#10
Post
by therewillbeblus » Mon Apr 06, 2020 2:10 pm
Full disclosure: I wasn’t crazy about this the first time I watched it years ago because at the time it seemed to follow the Short Term 12 syndrome of a near-perfect representation of the milieu of residential treatment with exaggerated dramatics that left a bitter taste in my mouth. While that modern film continues to frustrates me, a revisit of this one was a monumental improvement. Once I was able to get on its wavelength the dynamics rang true in placing the very real countertransference between clinical worker and patient into a cinematic dramatic narrative without losing the authenticity of the issue being explored.
The performances and script meditate on details that provide magnetizing curiosity, psychologically drawing us to Seberg and the other patients, as well as Beatty who strikes me as a traumatized man craving connection but presenting as disconnected, a state that a part of him is fighting. The emotionally charged vicarious selfish justice that Larson commits in the 2012 film is so direct in belly-flopping into the artificiality of the movies that it feels out of step with the otherwise compelling narrative, while Beatty and Seberg’s relationship grows naturally, and the photography and sound design plant us intimately close with them, admiring the quirks and subtle attractions, reminding us of something honest and real without a power differential - which is key to respecting what this film is doing.
The film casts a light on Beatty as the primary character study of dysfunctional behavior and thought patterns, and Rossen has the audacity to dictate the fine line between the hospitalized patients and the “normal” people on the outside, who have just a few more skills to cope with their brokenness in socially appropriate ways. Lilith arguably has more self-regulation skills to remain feeling free as she’s trapped in an institution, while Beatty requires co-regulation from his role in a job being told what to do, other people to latch onto, and escapism into suppression. The argument that those in these settings have more resilience than those on the outside has only recently been theorized and this film is way ahead of its time on professing that view. The conversation about insanity and unhappiness as synonymous is interesting and Beatty’s defensive stance only cements his inability to cope with insight while the patients can.
The raw emotionally-driven interactions carry an internal logic that is also extraordinarily bold for the time. The way Walter offers herself to Beatty through the reason that she’s married but to another man is so bizarre and yet the performances elicit a desperate clawing at how to express the need to connect and make sense of ineffable drives. Her standing over his avoidant slumped flat affect makes her seem like the caretaker for his patient, though even in this physical and communication power differential, both are crushed. As Beatty finds the one place where he can exert such power by blending into a professional role, he continues to divert from his own development of growth. Lilith asks him early on why he does this for a job when he could do anything, a question he doesn’t have an answer to, but nobody goes into the human services field without a very personal reason, conscious or not, and Rossen swarms us in a field of questions via dizzied atmosphere of role fluidity, which is the right way to approach this subject.
I’m so glad I revisited this one- it’s made a complete reverse and ascended in my esteem to being one of Indicator’s best releases, and one of my favorite films on the subject of institutional psychological treatment, because of the fearlessness in tackling taboo realities while cautiously disengaging from offensively overcooking the dramatics into a faulty attempt at catharsis via self-gratifying indulgence as so many lesser films have done.

◆ Task instructions:
**A.** Update the film review's passage, everything from "I’m so glad" down to "films have done.", writing "regard" in place of "esteem".
**B.** Answer these questions using the film review:
(i) What film does the writer say this one first seemed to resemble?
(ii) What surname does the review give for the film's director?
(iii) In what year was the film in which Larson commits "vicarious selfish justice"?

◆ Collected data entries:

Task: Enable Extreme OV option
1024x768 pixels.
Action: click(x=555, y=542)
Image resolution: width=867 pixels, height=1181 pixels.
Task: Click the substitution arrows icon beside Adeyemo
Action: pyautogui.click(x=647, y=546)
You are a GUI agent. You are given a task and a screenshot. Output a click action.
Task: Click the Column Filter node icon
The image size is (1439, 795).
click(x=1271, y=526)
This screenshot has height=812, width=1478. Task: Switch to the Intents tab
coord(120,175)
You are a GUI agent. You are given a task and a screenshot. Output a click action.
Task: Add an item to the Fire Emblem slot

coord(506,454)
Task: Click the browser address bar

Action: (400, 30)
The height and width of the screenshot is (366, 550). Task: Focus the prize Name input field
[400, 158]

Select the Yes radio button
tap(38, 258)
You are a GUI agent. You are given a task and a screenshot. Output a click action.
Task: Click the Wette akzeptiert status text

◆ Responses per task:
**A.**
I’m so glad I revisited this one- it’s made a complete reverse and ascended in my regard to being one of Indicator’s best releases, and one of my favorite films on the subject of institutional psychological treatment, because of the fearlessness in tackling taboo realities while cautiously disengaging from offensively overcooking the dramatics into a faulty attempt at catharsis via self-gratifying indulgence as so many lesser films have done.

**B.**
(i) Short Term 12
(ii) Rossen
(iii) 2012